Los niños están por todas partes, en la oscuridad de los huecos de las escaleras con peldaños sin rematar y desprovistas de pasamanos, en los montones de ladrillos inestables de varios metros de altura, y corren descalzos entre trozos de vidrio roto y chatarra oxidada. La mayoría ha visto cosas que ningún niño debería presenciar jamás. Es el caso de Rahat y Mahdi, que se encuentran sentados, muy serios, en medio del terraplén y vigilan su puesto mientras esperan a un hipotético cliente.
Ane Farhan se apoya en el hombro de su nuera. Juntas van subiendo la interminable escalera de la torre 4. En la cuarta planta, la anciana —que camina encorvada por los años— se detiene, trata de recuperar algo de aliento y termina de recorrer los pocos metros que la separan del espacio que comparte con su familia. La estancia no mide más de diez metros cuadrados, con un boquete gigante por ventana y una sábana por puerta.
Se sienta al lado de su marido Abdallah. Juntos suman 165 años de una vida de trabajo lejos de las atrocidades de estas últimas semanas.
Los largos dedos de Abdallah trazan líneas en el suelo de cemento al recordar el camino hacia la montaña y el hambre sufrida. «Caminé a ratos de pie y a ratos a gatas, haciendo caso omiso del cansancio. Continuamente llegaban a nuestros oídos historias horribles, pero seguimos avanzando.

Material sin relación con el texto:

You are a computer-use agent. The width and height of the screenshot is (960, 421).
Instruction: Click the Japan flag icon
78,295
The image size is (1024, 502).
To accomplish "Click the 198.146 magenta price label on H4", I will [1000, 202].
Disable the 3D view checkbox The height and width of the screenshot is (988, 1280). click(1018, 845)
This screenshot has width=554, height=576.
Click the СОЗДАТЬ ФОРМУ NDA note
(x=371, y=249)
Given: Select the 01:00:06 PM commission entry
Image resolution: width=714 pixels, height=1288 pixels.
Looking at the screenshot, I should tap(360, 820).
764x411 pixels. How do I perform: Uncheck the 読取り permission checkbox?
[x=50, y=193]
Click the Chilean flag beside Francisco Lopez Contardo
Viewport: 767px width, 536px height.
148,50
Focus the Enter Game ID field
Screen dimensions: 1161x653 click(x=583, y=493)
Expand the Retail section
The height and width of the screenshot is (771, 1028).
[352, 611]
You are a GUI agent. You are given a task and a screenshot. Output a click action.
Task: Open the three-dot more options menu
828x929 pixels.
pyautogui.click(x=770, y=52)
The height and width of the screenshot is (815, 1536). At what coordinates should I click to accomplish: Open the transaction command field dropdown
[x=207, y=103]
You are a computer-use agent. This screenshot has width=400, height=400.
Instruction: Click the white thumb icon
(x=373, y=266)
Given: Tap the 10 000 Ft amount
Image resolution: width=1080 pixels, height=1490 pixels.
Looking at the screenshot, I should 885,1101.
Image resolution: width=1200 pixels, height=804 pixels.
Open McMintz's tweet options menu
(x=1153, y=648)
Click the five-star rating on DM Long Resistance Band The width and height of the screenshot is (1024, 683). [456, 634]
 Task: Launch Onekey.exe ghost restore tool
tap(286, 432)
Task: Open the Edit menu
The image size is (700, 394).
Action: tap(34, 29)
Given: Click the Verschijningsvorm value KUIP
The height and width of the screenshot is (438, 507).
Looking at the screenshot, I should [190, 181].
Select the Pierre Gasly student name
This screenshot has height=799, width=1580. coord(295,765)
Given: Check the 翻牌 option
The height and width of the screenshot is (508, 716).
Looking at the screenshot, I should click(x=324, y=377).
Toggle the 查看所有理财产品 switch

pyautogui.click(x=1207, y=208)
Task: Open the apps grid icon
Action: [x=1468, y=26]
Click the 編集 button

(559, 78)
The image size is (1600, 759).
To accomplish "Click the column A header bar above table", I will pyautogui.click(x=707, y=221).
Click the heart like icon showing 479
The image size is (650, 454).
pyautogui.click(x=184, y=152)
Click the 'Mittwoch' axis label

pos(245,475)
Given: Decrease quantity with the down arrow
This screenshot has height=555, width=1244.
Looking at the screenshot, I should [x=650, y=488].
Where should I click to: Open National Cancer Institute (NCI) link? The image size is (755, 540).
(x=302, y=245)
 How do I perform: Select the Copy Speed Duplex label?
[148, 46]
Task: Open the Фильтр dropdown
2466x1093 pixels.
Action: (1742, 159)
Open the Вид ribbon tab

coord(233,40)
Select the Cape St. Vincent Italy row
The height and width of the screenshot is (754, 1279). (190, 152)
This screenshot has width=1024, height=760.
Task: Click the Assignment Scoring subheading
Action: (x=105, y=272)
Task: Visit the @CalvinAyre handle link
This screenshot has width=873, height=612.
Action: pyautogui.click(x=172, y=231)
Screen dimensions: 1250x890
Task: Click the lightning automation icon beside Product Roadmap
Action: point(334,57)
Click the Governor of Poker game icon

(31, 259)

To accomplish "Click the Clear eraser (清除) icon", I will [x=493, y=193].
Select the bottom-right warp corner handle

Ni siquiera estaba vestido, me fui en pijama, y fue la gente la que me dio lo que llevo encima».
Al llegar a Zakho, alguna conversación con conocidos los lleva hasta Dabin City y sus torres en construcción. Recalaron allí, sin ninguna perspectiva: «Esperamos que nos den pan, comemos, dormimos, es todo lo que podemos hacer», explica Ane Farhan.
Toda la familia está reunida alrededor de los ancianos. Son 22 personas en dos estancias en las que la intimidad no es sino un vago recuerdo. Un recién nacido está durmiendo, tiene 26 días. Su madre menea mecánicamente su cuna. «Se llama Beijiman. Significa apátrida, como nosotros». El niño ha nacido en el hospital de Zakho. La misma noche del parto, a la madre se le pidió que abandonara el lugar, con el bebé en brazos.
Los demás niños deambulan por allí y de vez en cuando echan una ojeada curiosa al pequeño. «Aquí no tienen nada que hacer», explica Abdallah. «No pueden ir al colegio y su comportamiento ha cambiado. Han visto tantas cosas que nadie debería ver jamás», añade.
Una tabla colocada sobre unos cuantos ladrillos sirve para soportar toda la riqueza de Rahat y Mahdi: unos 20 paquetes de cigarrillos, patatas fritas y alguna golosina. Los dos adolescentes, de 13 y 14 años, no están en el colegio como otros cientos de miles de niños desplazados al norte de Irak. En lugar de esto, tratan de sobrevivir, pero como explica Rahat, «el negocio no es muy bueno». Es difícil vender cosas a gente que no tiene nada. Los dos chavales no han tenido elección y se han convertido en la principal fuente de ingresos de sus familias respectivas. «Es muy raro hacer esto en lugar de ir a la escuela».
A Rahat le gustaría ser profesor y a Mahdi, médico. Aunque preferirían estar en clase, los dos adolescentes no se quejan: «No estamos tan mal aquí, en la montaña estábamos muy tristes, había muchos muertos».